### [Task item]
The exercise calls for exact output of the lines between the one that contains "Tap the battery indicator icon" and the end of the data, with both ends kept and pictures left out.

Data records
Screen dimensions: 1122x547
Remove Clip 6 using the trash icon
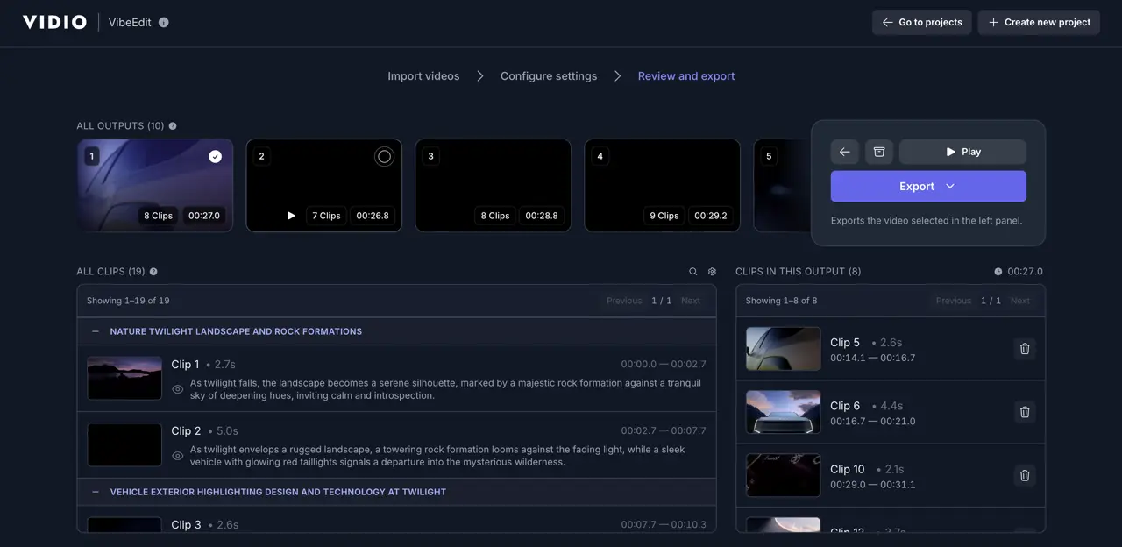point(1024,412)
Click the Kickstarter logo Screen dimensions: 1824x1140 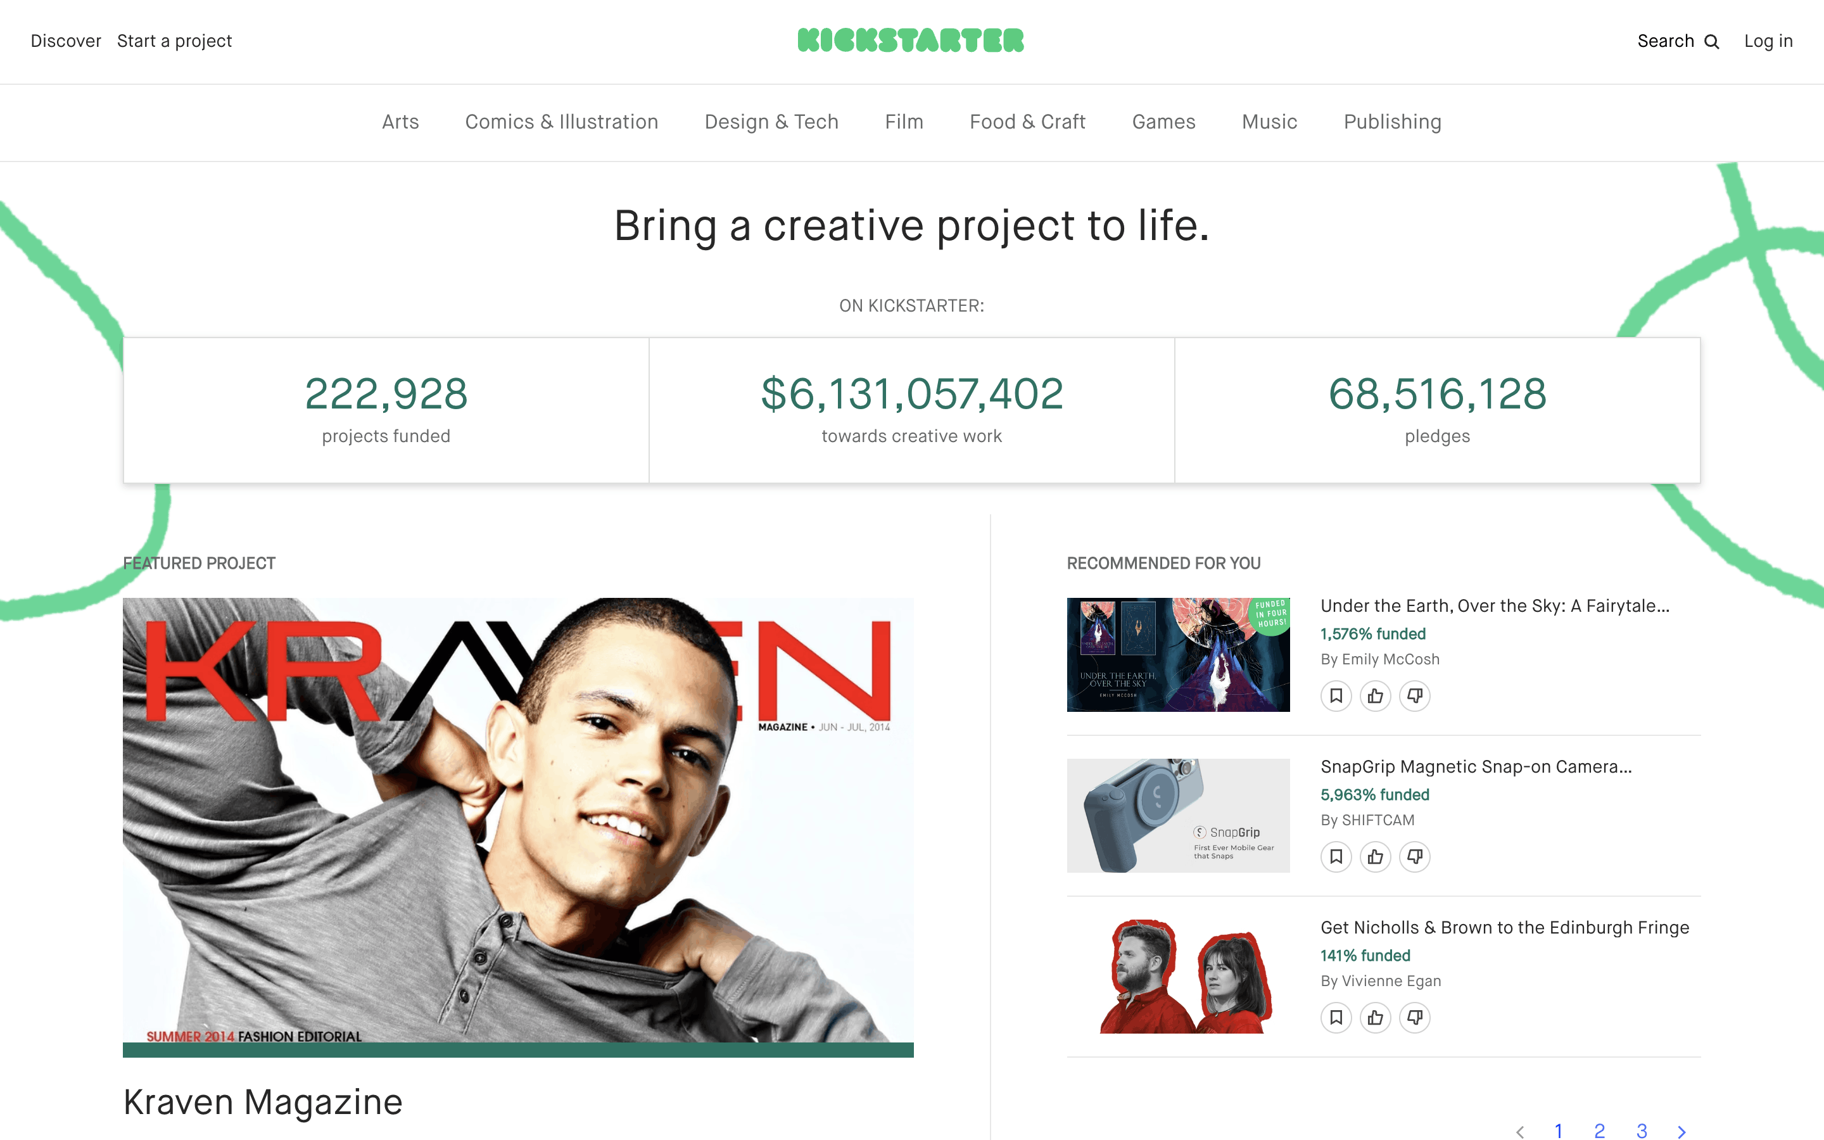[911, 40]
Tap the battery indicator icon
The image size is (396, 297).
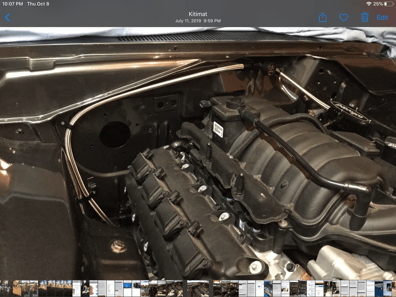(x=388, y=4)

### [Response to the exercise]
Tap the battery indicator icon
The image size is (396, 297).
(x=388, y=4)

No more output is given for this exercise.